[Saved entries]
■ ■ ■ ■

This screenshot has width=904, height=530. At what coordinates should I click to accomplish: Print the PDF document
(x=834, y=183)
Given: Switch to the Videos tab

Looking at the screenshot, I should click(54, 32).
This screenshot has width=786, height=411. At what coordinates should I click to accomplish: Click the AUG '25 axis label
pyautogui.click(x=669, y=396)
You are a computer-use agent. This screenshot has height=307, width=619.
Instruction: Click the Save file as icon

■ ■ ■ ■

**How to complete this task**
Set down the records again in full. Match them exactly.

**Reply to the exercise**
This screenshot has width=904, height=530. At what coordinates should I click to accomplish: Print the PDF document
(x=834, y=183)
Given: Switch to the Videos tab

Looking at the screenshot, I should click(54, 32).
This screenshot has width=786, height=411. At what coordinates should I click to accomplish: Click the AUG '25 axis label
pyautogui.click(x=669, y=396)
You are a computer-use agent. This screenshot has height=307, width=619.
Instruction: Click the Save file as icon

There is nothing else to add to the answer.